Last week Io visited the desert. Wadi Rum is an awe inspiring vast stretch of desert in the southern region of Jordan. It sits on the King’s Highway. This is the route the children of Israel took as they traveled out of the wilderness at the end of their long sojourn in the desert. The route described in Deut 2:2–8.

The land looks unchanged since they came through the area. The dunes shift with the wind, but the high rock faces look on with disinterest. Those people saw what we see. The place is visited by four-wheeled drive vehicles who are outfitted to deal with the sand. Its a humbling place. The only way to feel is small.

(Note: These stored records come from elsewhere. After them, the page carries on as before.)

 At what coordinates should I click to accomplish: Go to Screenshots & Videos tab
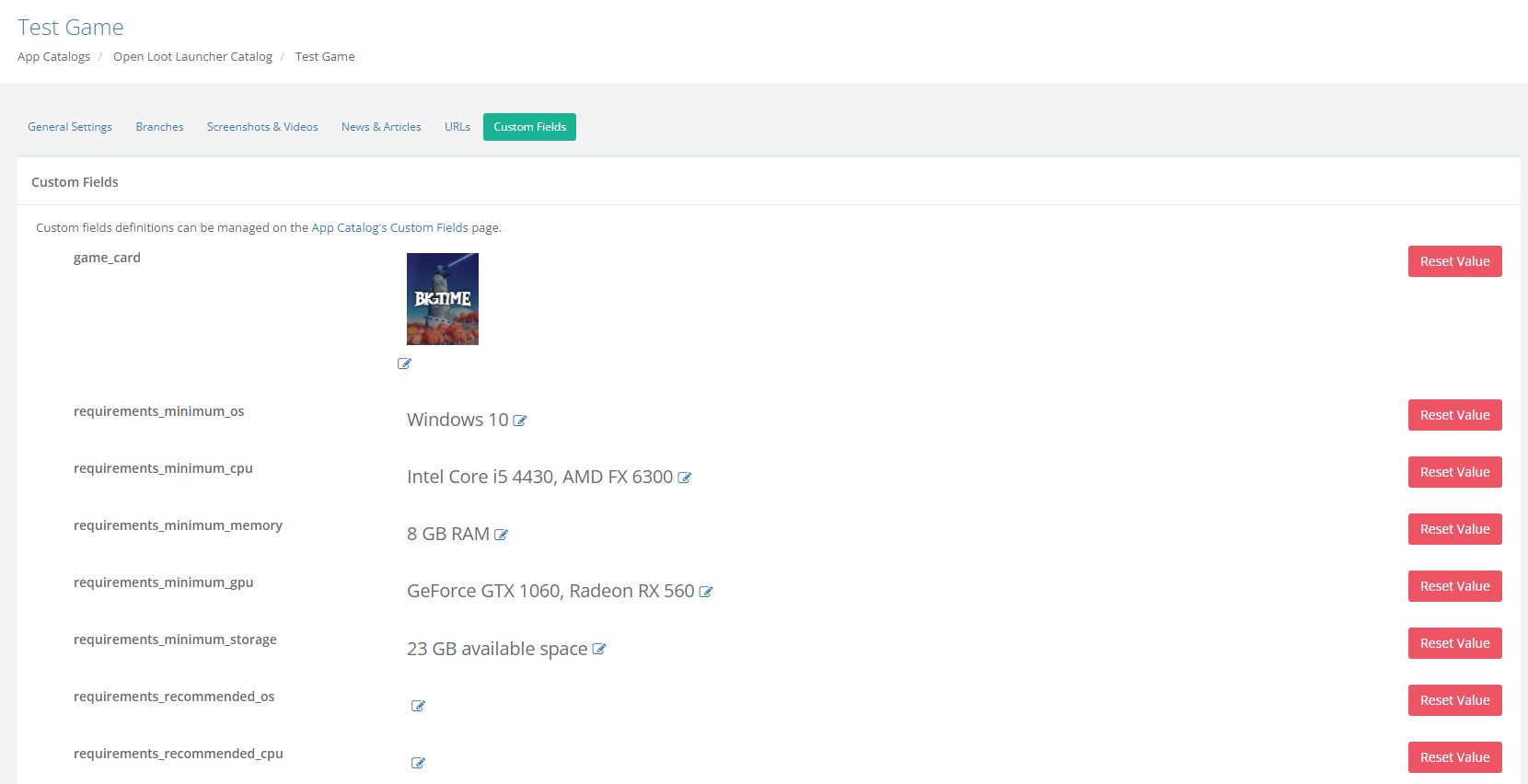pos(262,127)
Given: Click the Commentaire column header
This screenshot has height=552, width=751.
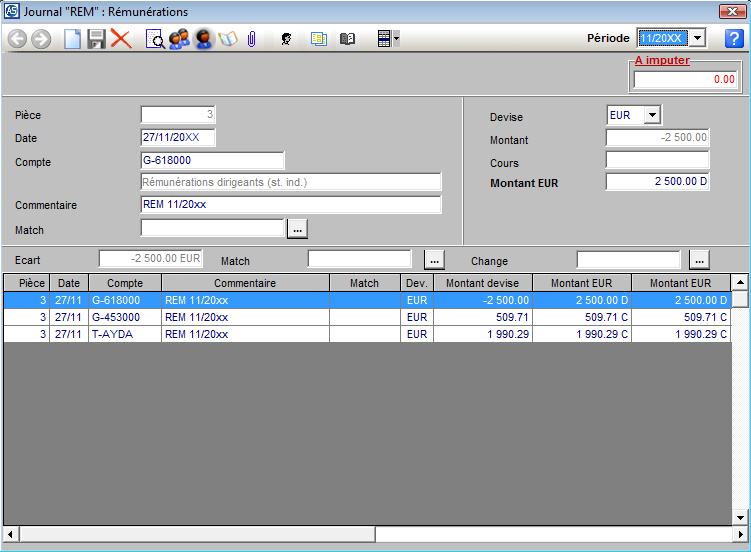Looking at the screenshot, I should (245, 283).
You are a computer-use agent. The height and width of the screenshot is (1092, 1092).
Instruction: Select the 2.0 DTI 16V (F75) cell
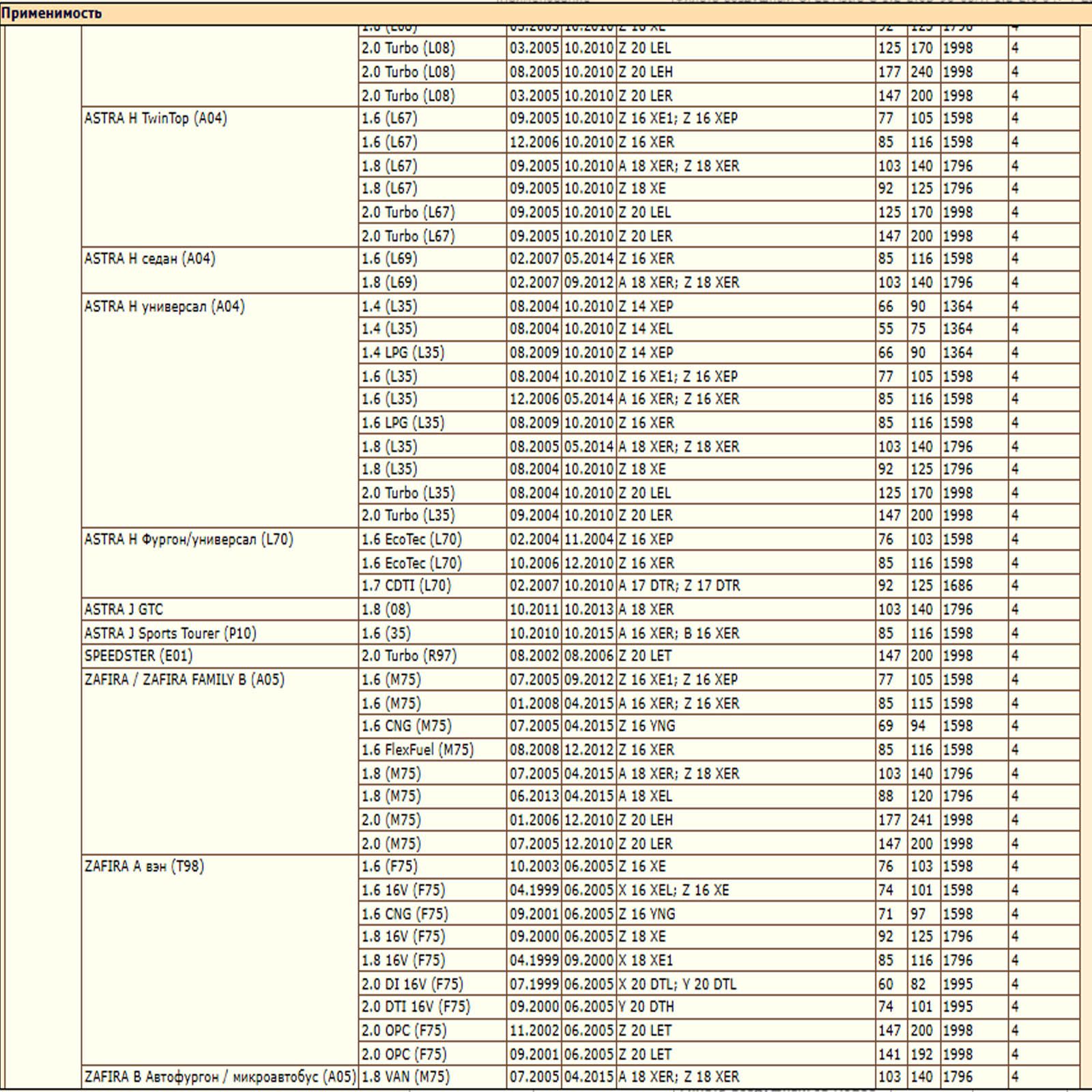coord(416,1007)
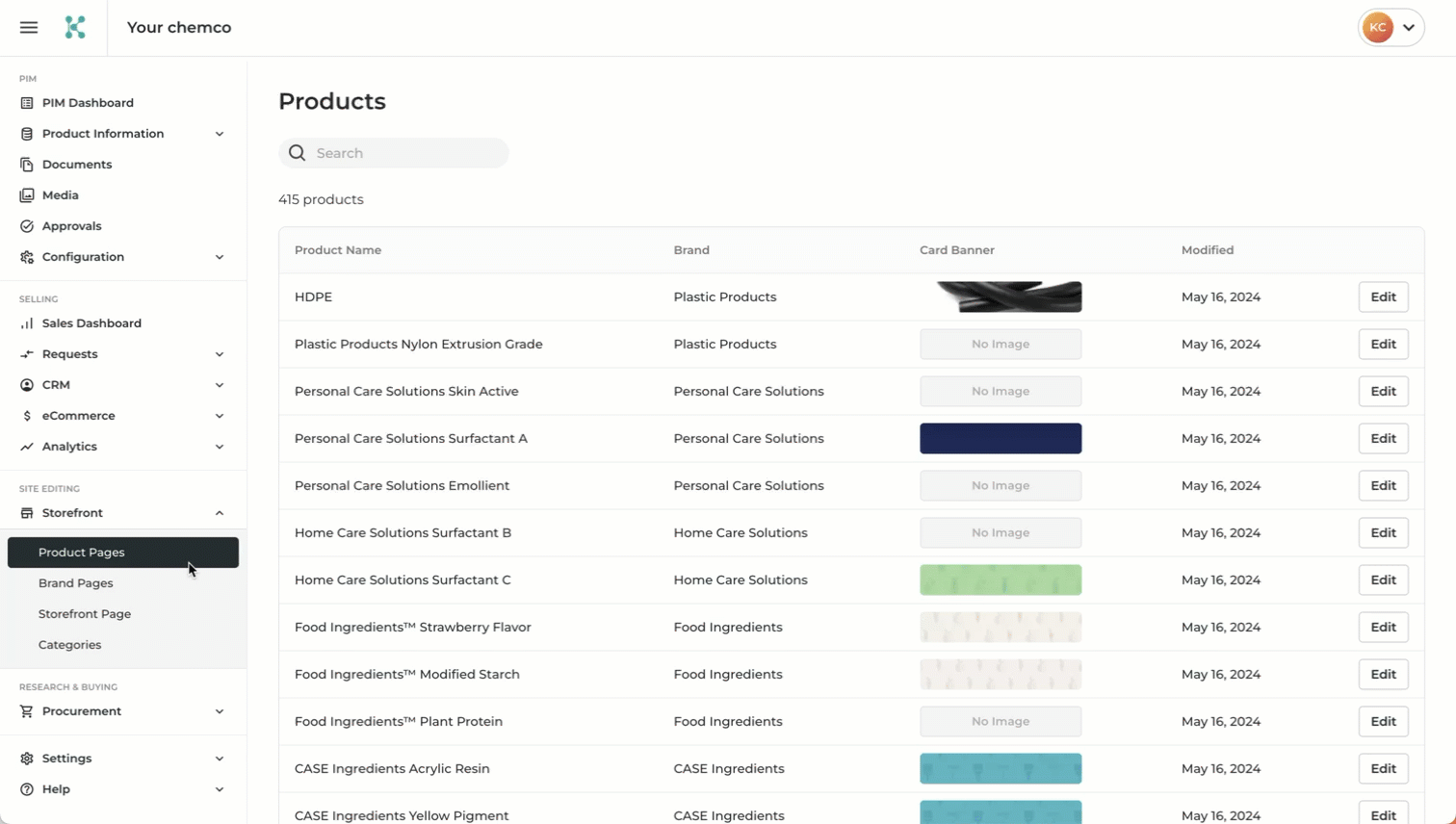The width and height of the screenshot is (1456, 824).
Task: Open the hamburger menu icon
Action: [x=29, y=28]
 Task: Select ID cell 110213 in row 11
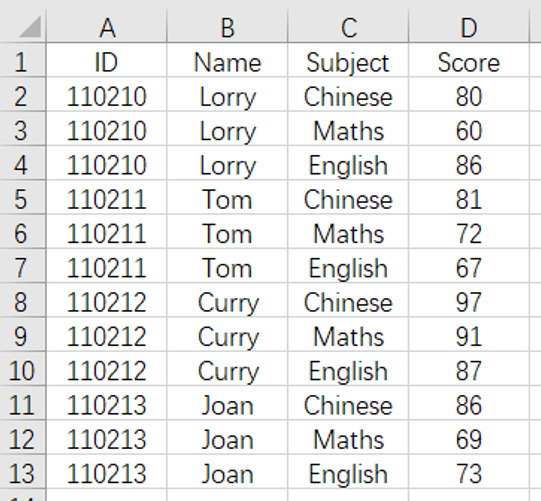tap(107, 403)
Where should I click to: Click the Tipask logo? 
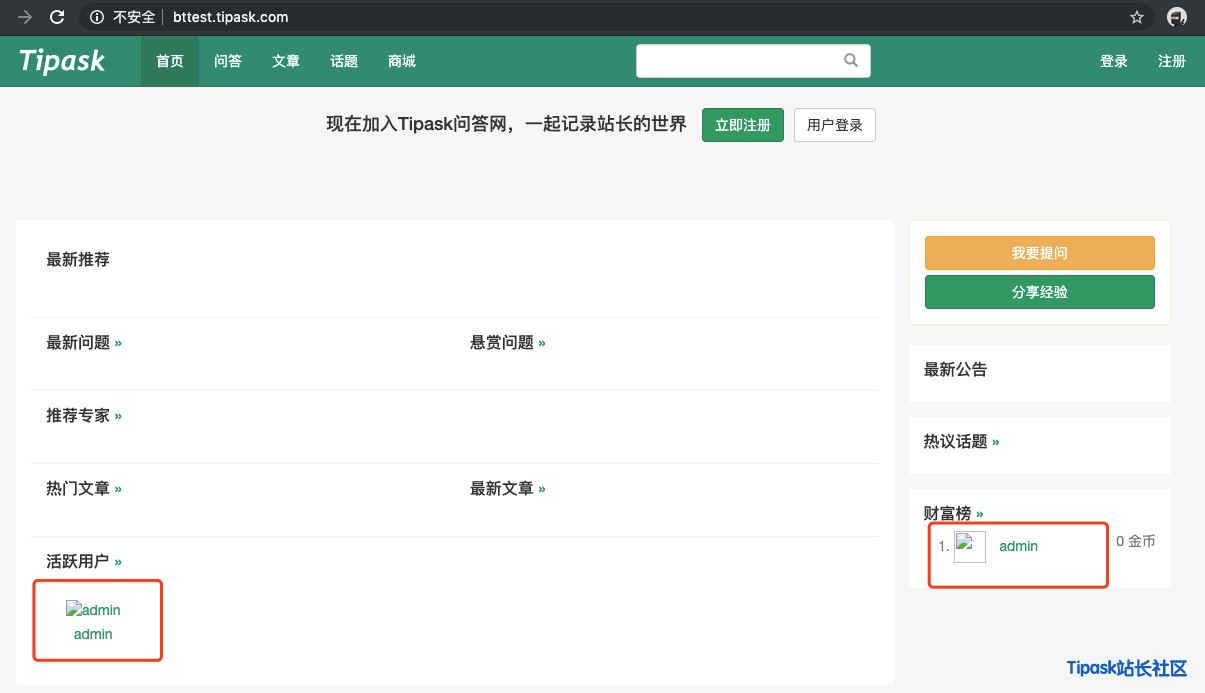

After driving for several hours, we stopped in the middle at an historic gathering spot. Routes from the north and south and the east and the west converge. There the rock face has been pitted with images. The tour books tell us that over 45,000 Petroglys are carved into the walls of the hundreds of acres preserve. Many are thousands of years old. Many would have already been chilled into the rocks as they children of Israel marched through the area.

Some are easy to understand. The language gap, the cultural gap erased by the simplicity of the forms. We use the words ‘camel’ and ‘ostrich’ to desribe the animals, but everyone who sees them knows immediately what they are. The people of Edom and Moab traveled these areas long before Joseph was taken down to Egypt. I feel deeply connected to the past while standing before these images.

It’s strange to sit and look at these pictures knowing that Moses, Aaron and Joshua marched right past them, could have seen them, could have felt the abrasive surface of the grooves. The pictures tell stories, they proclaim presence, as if to say, “We were here!”

God promised Abraham the sand and the stars, that his influence, his family would outnumber them both. At the edge of the world, in the vast desert, there is not much more than sand during the day and the light of the stars at night. Both are shifting, the stars spinning each night and the sand swirling each day. The rocks, the only permanent signposts. Traveling through this world, even for a day, leaves an impression. There is no physical evidence of the children of Israel in these parts, except maybe some of them picked up rocks and pounded on the surface until faint lines began to emerge.

We are all trying to make a lasting mark in the world, but it will not be the images we leave behind, but the image of the one true God written on our hearts and on the lives of those we touch. That is the only thing that can possibly last into eternity.